WHAT IS REQUIRED:
Of all the lines below, output only those starting at the one with "Place cursor on the first callback URI line" and ending at the one with "Open the browser", both ends included, exactly as written.

EXTRACTED MATERIAL:
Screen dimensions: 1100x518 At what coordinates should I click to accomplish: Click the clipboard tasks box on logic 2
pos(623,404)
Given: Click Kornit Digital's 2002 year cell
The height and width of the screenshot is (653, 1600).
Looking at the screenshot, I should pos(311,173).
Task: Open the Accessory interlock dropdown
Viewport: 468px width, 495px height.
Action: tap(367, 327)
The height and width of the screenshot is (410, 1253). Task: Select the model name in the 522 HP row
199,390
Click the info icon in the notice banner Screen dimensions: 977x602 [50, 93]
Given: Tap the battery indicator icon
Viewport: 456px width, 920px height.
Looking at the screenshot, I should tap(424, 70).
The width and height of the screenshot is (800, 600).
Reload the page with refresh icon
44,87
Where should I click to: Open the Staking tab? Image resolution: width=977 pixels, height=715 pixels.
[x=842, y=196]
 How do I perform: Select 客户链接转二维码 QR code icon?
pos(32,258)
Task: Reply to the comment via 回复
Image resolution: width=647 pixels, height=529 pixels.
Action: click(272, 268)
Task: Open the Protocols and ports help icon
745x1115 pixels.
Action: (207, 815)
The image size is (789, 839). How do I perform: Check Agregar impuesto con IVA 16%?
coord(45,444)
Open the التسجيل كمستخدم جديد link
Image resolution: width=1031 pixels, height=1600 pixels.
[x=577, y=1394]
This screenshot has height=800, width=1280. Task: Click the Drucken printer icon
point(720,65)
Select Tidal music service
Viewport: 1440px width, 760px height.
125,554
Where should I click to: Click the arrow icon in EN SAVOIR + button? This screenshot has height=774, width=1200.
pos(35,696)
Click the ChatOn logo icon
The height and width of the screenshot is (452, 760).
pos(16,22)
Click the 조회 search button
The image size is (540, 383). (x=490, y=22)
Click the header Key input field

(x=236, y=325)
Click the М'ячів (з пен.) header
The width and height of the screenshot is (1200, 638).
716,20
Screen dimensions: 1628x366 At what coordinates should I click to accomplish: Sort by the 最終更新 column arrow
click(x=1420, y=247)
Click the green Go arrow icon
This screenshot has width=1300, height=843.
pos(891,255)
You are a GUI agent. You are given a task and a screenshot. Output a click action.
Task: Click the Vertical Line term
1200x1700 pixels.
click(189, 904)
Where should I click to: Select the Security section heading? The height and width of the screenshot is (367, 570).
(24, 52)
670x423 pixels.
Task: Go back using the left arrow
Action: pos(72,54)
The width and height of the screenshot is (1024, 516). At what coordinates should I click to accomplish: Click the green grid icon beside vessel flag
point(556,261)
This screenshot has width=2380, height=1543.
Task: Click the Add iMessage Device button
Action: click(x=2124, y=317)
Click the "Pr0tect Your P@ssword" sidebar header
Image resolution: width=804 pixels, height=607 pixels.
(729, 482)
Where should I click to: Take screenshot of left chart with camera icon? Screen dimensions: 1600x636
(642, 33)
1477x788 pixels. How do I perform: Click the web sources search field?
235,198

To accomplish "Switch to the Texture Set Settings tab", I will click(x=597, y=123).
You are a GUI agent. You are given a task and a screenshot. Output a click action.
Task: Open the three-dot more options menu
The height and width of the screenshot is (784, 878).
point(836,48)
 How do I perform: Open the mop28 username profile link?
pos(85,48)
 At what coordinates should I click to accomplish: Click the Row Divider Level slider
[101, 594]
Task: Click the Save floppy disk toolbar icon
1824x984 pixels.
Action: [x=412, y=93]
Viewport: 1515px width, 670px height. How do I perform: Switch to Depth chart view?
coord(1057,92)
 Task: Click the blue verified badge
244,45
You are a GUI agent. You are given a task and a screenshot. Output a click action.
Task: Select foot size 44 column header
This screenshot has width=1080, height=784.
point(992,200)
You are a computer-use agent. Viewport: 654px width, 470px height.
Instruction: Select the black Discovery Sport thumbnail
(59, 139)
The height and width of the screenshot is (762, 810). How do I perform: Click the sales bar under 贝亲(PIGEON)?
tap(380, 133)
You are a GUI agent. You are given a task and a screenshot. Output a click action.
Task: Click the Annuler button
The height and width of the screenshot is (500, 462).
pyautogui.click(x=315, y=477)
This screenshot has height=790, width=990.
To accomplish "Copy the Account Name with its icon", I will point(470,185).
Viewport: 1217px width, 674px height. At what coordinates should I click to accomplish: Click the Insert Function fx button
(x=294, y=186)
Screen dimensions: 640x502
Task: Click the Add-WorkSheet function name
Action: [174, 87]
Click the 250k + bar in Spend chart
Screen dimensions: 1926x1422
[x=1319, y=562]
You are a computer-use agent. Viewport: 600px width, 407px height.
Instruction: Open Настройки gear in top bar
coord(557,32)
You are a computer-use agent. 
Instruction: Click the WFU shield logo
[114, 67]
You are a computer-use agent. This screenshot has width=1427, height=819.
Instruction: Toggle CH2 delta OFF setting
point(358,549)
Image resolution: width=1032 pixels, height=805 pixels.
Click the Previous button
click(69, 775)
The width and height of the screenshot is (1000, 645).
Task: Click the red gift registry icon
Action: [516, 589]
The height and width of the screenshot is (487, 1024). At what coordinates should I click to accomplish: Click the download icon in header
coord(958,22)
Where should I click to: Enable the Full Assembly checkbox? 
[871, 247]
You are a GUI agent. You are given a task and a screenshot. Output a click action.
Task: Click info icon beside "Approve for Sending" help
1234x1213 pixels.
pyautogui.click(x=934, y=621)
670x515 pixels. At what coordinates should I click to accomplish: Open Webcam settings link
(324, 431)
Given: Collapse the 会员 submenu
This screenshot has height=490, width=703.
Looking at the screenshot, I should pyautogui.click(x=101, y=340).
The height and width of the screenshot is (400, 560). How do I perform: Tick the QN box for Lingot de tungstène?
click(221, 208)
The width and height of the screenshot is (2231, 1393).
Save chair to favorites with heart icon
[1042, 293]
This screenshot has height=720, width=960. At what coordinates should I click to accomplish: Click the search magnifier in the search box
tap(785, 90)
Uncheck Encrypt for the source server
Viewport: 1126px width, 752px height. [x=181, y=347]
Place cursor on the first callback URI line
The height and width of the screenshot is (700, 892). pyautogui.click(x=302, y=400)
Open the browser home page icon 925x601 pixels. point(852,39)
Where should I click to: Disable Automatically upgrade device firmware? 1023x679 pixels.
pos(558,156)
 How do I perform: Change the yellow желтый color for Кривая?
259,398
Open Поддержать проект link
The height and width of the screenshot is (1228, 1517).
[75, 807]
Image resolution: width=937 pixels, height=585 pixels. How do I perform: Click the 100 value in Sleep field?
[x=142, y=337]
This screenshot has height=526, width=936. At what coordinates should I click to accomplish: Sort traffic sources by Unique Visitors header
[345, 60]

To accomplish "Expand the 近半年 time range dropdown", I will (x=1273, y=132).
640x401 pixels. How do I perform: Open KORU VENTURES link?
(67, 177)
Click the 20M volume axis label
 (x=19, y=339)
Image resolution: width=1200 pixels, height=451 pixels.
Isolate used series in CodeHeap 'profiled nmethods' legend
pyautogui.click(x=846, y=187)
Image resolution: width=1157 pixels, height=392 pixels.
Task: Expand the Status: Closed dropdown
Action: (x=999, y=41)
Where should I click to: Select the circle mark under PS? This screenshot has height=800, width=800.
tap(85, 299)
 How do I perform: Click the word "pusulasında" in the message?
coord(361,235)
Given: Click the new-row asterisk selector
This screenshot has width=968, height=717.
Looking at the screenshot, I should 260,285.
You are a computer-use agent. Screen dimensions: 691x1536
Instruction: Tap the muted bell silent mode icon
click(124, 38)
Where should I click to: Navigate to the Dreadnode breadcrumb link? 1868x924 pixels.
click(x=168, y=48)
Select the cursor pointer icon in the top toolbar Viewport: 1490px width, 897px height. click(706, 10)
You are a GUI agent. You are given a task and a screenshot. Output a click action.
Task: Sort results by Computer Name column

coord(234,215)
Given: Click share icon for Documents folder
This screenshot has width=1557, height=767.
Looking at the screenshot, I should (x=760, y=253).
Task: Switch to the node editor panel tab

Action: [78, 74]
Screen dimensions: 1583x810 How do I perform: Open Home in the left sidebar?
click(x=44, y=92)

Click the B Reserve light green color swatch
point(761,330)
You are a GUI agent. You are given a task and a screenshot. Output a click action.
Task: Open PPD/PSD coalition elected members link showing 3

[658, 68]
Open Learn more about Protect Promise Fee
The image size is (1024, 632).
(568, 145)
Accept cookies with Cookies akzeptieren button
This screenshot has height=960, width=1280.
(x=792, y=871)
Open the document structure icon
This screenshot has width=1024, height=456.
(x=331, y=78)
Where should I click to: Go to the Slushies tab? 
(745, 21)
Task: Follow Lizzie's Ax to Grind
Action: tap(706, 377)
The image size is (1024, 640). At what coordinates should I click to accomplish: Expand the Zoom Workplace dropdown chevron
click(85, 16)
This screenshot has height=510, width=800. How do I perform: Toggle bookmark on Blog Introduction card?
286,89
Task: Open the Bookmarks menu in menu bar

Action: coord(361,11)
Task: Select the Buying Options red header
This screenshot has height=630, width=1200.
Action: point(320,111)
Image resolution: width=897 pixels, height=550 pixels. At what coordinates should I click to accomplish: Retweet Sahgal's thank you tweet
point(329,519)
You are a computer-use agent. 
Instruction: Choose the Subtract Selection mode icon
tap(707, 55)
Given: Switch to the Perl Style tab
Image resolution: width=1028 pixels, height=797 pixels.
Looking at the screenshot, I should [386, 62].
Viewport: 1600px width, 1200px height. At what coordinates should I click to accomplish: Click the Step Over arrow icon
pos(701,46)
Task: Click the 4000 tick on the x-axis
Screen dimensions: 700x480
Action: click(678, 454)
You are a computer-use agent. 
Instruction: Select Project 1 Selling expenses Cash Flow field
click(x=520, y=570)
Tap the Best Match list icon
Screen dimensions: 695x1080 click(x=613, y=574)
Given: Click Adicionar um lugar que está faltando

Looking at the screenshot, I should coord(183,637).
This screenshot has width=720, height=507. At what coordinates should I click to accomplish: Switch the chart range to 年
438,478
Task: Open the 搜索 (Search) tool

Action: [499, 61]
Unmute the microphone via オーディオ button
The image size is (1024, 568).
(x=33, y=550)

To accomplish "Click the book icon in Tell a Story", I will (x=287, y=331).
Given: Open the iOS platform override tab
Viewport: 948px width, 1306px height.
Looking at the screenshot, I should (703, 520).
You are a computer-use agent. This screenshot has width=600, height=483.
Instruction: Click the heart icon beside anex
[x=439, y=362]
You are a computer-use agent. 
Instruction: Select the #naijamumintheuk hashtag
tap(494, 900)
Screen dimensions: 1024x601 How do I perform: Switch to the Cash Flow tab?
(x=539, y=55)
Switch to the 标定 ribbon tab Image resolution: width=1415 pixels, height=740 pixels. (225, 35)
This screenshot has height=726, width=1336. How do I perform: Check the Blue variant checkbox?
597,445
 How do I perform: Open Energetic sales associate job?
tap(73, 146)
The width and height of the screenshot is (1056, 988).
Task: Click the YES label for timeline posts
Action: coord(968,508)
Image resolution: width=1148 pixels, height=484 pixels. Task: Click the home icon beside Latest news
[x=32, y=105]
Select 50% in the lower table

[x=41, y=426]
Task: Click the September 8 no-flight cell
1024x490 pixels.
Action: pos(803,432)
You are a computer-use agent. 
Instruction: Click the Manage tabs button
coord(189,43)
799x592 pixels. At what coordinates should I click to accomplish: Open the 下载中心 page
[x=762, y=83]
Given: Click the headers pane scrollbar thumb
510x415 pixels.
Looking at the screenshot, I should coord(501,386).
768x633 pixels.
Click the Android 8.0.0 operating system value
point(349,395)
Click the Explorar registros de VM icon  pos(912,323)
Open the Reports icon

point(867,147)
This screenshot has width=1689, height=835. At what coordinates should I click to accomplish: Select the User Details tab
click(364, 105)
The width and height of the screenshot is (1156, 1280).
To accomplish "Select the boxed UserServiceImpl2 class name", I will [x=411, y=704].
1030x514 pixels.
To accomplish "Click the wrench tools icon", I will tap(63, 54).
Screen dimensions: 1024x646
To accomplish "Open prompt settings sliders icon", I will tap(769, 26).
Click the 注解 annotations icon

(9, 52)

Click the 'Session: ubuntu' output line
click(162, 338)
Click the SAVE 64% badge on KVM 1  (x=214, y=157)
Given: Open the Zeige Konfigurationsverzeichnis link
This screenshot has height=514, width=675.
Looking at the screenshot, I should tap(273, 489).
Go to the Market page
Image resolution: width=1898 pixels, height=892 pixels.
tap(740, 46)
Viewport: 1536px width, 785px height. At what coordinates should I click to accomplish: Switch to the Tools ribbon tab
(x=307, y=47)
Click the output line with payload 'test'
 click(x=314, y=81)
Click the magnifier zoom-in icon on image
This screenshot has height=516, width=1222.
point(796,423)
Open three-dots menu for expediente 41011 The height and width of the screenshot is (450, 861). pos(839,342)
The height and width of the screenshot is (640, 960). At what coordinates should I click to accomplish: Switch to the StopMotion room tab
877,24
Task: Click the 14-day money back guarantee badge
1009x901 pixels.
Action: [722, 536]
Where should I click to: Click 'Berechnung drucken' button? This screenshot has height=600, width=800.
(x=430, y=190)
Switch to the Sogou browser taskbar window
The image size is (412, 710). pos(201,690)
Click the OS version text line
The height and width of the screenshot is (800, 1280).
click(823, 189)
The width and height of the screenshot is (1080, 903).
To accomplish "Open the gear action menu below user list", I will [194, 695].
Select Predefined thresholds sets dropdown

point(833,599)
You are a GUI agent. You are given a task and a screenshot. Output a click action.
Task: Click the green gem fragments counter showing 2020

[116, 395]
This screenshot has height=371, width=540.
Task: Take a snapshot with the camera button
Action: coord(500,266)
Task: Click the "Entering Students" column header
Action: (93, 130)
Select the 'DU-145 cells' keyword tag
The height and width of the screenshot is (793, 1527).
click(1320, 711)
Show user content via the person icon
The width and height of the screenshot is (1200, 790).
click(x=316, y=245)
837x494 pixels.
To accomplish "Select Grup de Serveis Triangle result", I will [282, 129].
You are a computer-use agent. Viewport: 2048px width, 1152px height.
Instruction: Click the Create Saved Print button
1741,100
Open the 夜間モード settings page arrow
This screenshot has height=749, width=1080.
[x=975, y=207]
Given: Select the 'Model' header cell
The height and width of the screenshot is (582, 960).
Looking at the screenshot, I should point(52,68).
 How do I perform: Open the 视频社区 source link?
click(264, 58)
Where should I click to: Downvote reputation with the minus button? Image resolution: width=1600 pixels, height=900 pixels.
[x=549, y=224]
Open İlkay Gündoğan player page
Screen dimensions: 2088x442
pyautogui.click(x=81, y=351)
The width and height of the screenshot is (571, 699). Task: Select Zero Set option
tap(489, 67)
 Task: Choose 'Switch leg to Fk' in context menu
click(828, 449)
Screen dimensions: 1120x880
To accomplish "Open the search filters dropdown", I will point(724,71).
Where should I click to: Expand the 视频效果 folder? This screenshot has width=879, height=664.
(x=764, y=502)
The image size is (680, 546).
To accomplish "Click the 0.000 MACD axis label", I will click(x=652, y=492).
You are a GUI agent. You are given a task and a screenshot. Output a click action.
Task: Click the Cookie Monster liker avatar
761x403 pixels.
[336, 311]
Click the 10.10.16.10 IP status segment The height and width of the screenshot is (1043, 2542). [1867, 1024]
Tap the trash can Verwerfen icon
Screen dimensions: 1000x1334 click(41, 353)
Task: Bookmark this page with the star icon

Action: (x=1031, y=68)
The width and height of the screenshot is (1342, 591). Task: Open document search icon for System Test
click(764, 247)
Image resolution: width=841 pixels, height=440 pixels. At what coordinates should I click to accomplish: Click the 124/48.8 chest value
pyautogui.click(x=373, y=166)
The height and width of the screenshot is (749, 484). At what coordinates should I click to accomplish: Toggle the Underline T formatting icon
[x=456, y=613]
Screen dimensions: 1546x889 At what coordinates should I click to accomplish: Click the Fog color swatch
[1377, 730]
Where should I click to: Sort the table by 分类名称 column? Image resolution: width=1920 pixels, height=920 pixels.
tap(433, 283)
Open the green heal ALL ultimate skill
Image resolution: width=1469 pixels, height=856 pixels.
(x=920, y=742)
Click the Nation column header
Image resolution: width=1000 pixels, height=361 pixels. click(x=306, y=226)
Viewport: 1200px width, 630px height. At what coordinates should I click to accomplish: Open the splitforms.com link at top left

WRITTEN RESPONSE:
Place cursor on the first callback URI line
The height and width of the screenshot is (700, 892). pyautogui.click(x=302, y=400)
Open the browser home page icon 925x601 pixels. point(852,39)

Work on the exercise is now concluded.